Locate each line with the string "will" in the listing below and copy it.

##### The input #####

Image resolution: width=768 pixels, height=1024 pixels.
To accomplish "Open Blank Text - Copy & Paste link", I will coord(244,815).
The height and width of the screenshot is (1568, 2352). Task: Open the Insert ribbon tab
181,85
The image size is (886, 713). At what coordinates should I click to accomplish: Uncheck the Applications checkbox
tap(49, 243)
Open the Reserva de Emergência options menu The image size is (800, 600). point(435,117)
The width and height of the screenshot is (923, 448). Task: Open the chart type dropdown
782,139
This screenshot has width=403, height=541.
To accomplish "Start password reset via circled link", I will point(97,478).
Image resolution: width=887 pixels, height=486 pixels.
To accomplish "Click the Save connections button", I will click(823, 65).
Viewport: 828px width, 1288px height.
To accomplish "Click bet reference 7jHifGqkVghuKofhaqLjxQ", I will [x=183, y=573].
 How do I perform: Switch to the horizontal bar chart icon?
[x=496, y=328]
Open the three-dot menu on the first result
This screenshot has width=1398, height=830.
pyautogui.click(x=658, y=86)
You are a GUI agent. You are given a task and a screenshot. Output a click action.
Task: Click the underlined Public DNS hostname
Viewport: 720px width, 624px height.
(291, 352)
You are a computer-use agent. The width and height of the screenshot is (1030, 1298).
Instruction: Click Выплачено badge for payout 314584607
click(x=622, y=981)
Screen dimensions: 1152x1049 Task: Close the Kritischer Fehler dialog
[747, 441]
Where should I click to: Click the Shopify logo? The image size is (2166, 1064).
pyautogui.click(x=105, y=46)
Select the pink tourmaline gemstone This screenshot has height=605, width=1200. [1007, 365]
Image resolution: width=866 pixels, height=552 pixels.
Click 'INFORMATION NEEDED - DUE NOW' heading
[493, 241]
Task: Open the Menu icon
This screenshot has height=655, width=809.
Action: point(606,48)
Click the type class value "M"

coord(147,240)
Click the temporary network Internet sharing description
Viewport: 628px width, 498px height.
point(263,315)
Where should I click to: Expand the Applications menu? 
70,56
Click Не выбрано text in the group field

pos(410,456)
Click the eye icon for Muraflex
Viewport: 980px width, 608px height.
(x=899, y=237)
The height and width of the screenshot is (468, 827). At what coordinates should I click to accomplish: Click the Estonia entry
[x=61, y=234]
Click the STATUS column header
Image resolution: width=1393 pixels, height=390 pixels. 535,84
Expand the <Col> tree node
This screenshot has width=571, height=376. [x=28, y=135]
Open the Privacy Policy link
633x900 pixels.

#####

Task answer
To accomplish "Open Blank Text - Copy & Paste link", I will coord(244,815).
To accomplish "Start password reset via circled link", I will point(97,478).
To accomplish "Click the Save connections button", I will click(823, 65).
To accomplish "Click bet reference 7jHifGqkVghuKofhaqLjxQ", I will [x=183, y=573].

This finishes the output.